E ancora nel 2015, tutti gli studi affidati ad esterni ma senza i controlli straordinari e senza poi realizzare i suggerimenti ricevuti. “Castellucci avrebbe dovuto dire che andava fatta una verifica di sicurezza ma il suo intervento è stato quello delle note senza accertamenti”. Insomma, l’ex ad conosceva le condizioni del ponte, le criticità permangono dal 2009 e per “sue scelte strategiche non è stato fatto nulla tant’è che dopo sette anni siamo ancora pieni di cantieri per l’effetto crollo”.

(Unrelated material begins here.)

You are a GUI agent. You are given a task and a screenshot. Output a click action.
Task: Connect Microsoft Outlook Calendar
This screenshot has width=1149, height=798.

Castellucci in videocollegamento dal carcere di Opera
Castellucci ha seguito l’udienza in videocollegamento, dal carcere di Opera, a Milano, dove è detenuto. Non ha rilasciato dichiarazioni spontanee. Lo farà più avanti, al momento dell’arringa dei suoi difensori. Proprio uno dei suoi avvocati, Giovanni Paolo Accinni, al termine dell’udienza ha ribadito ai giornalisti che il suo assistito “è in carcere ingiustamente per Avellino” e la sua posizione è quella di un martire “di un San Sebastiano senza frecce“. Accinni non ha voluto entrare nei dettagli della sua arringa, che arriverà tra qualche mese, ma si è limitato a commentare: “E’ davvero credibile e logico che in 50 anni di vita del ponte in cui si sono avvicendati moltissimo soggetti che tra loro nemmeno si conoscevano fossero tutti conniventi o dei poco di buono? A me pare proprio di no”.